決心
「絶対!! 嫌だ」
目が回るくらい頭を振ると、宏人がふうっと息を吐いた。
「どうしてそんなに嫌がるの? 別に今すぐエッチしたいなんて言ってないでしょ」
祥太は恥かしさのあまり口を押さえた。
「祥太、可愛いなあ」
宏人が抱きしめる。
「祥太にとっても損はないと思うよ。祥太に彼女ができた時、上手くできたら女の子だって喜ぶと思うし」
「キス……」
宏人にされたキスを思い出した。
いきなり唇を塞がれて息ができなかった。怖い思いをしただけのトラウマだらけのキス。
もし、今でも宏人があんな暴力的なキスをするのなら、相手はかわいそうかもしれない。
「頼むよ、祥太」
宏人が囁く。祥太は思わずこくんと頷いた。それを見て宏人が一瞬息を呑んだ。
「いいの?」
「……いいよ」
祥太はきゅっと目と口を閉じた。宏人は苦笑しながら、祥太の肩を撫でた。
「そんなに緊張しないでよ。たかがキスだよ?」
たかがじゃない、と言いたかったが、ささやかなプライドが邪魔をして言えなかった。
本物のキスなんてした事ない。
「祥太、肩の力を抜いて、ね? 大丈夫だから」
優しく囁かれ、祥太はほっと息をついた。力を抜いて待っていると、ふわりと温かい唇が触れた。
「祥太…」
前とは全然違う優しいキスだった。
自分の事を気遣ってくれている。あの時のやり直しみたいで、祥太はじんわりと体が温かくなるのを感じた。
目を開くと宏人と目が合った。祥太は、あっと言って体を離した。
「どう? 気持ち悪くなかった?」
心配そうに言う宏人の言葉に祥太は胸を打たれた。あの日、祥太は宏人に向かって叫んだ。
やめろ、気持ち悪いっ。
恐怖のあまり、宏人を押し倒し逃げ出したのだ。宏人だって傷ついたかもしれない。
「気持ち悪くないよ」
恥かしそうに言うと、宏人が安堵したように胸を撫で下ろした。
「よかった」
嬉しそうな宏人を見て祥太は赤くなる。
「もう一回してもいい?」
「う、うん……」
答える前に宏人に抱き寄せられて唇を奪われた。
さっきより少し強い。しかし、宏人の唇は湿っていて、何だか切なくなった。
このままキスしていたい。角度を変えて試すように宏人はずっとキスをしていた。
「祥太、口を開けて…」
言われた通り少し口を開けると、生温かい舌がぬっと入り込んできた。面食らった。
「大丈夫だから」
「でも……」
「僕を信じてよ」
宏人が優しく唇を合わせながら囁いた。言われるままに口を開けると、もう一度、宏人の舌が入ってくる。
「やめ…」
「もう少しだけ…」
宏人はやめようとしない。
「やめろ」
赤面しながら涙声になる。恥かしくて死にそうだった。
祥太の目から涙が滑り落ちると、宏人はハッとして唇を離した。
「ごめん、祥太。嫌だった?」
「違う、けど、もう嫌だ…」
違うと言いながら嫌だと言っている。自分でも意味が分からないと思うけど、これ以上はできなかった。

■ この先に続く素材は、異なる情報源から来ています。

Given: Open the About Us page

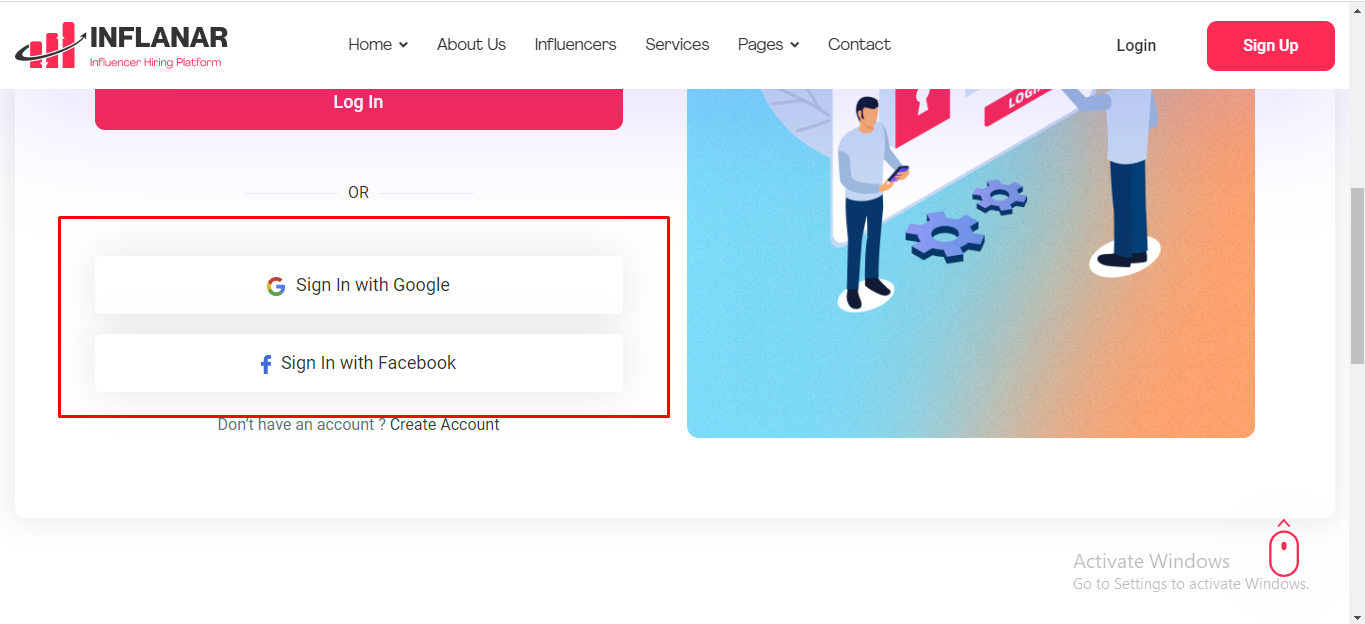Looking at the screenshot, I should tap(471, 45).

くるりと顔を背けると、宏人が傷ついたような顔をした。
「分かった。やめる」
お互い背を向けると背中が密着した。
祥太は半泣きになって冷静になれと言い聞かせた。息を吸ったり吐いたりしながら自分を抑える。
そうだ。サッカーの事を考えよう。部活を思い出せ。長距離をみんなで走ったり、ドリブルの練習を死ぬほどやったり、難しいカリキュラムをこなす自分を想像した。
でも、どんなに他の事を考えようとしても、背中が温かい。
それだけで、恥かしくて死にたい気分になる。
滲んだ涙を擦って目を固く閉じた。
練習なんてできない。
こんな変な気分になるんだ。練習になんかならない。
おかしくなる前に、やっぱりやめるってはっきり言わなくちゃ。
翔太は、背を向けたままそう決心した。